Beginning in March 2026, App Service Certificates will follow suit: their validity will be shortened to the new maximum period, they will move to the updated chain, and they will also drop client authentication EKU support. Again, systems that pin these certificates need to remove or refactor that pinning, and any mTLS scenarios must be re‑engineered around alternate authentication mechanisms before that date.
Concrete actions for Azure admins
Microsoft has laid out a simple checklist to help organizations decide whether they need to act and what to do first. The starting point is to inventory your use of App Service certificates across environments and confirm whether they are pinned anywhere or used for client authentication.
If you confirm that there is no pinning and no use of these certs for mTLS, you are in good shape: the platform will handle the changes, and you can treat this announcement as background information. If you do find pinning, the next step is to remove hard-coded certificate or chain pinning well ahead of the change dates, replacing it with more flexible trust mechanisms like pinning to a set of public keys or relying on standard CA trust where appropriate.
For customers using App Service certificates as client certificates in mTLS setups, the guidance is to transition to an alternative authentication model. That might mean moving to private PKI‑issued client certificates that are not subject to public CA constraints, or using other identity options supported by Azure App Service’s mutual TLS configuration and Azure AD–based authentication. Microsoft’s documentation covers how to configure TLS mutual authentication on App Service and provides links to DigiCert’s own notices about the EKU change, which can help in planning.
Why this matters beyond Azure
Although the headline here is “Azure App Service certificates are changing,” the deeper story is that this is an industry shift, not a one‑off Microsoft decision. Google Chrome’s root store policies and CA/B Forum rules apply to all public certificate authorities, which is why DigiCert and GoDaddy are changing their issuance behavior and EKU usage in the first place.

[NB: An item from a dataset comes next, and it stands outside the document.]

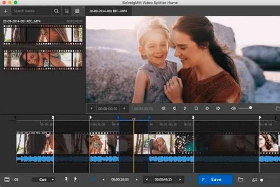Jump to the previous marker in preview
This screenshot has width=280, height=187.
(x=163, y=108)
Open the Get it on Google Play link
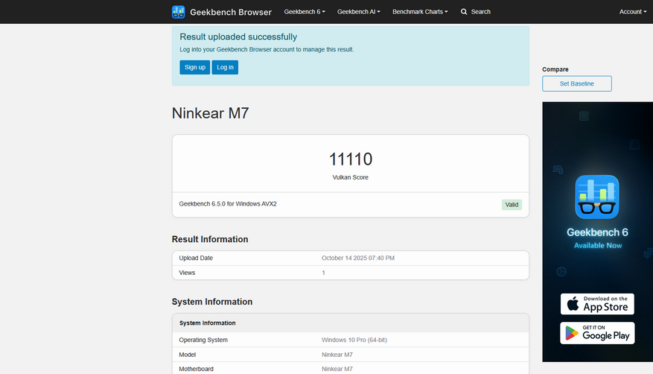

That means organizations running workloads on other clouds or using certificates from other public CAs will likely see similar impacts, even if the exact dates and automation details differ. Microsoft explicitly recommends that customers also check with their other CAs to confirm how and when they are adopting the same validity, EKU, and chain changes. For security and compliance teams, this is a good trigger to review certificate lifecycle policies, mTLS designs, and pinning strategies across all platforms, not just Azure App Service.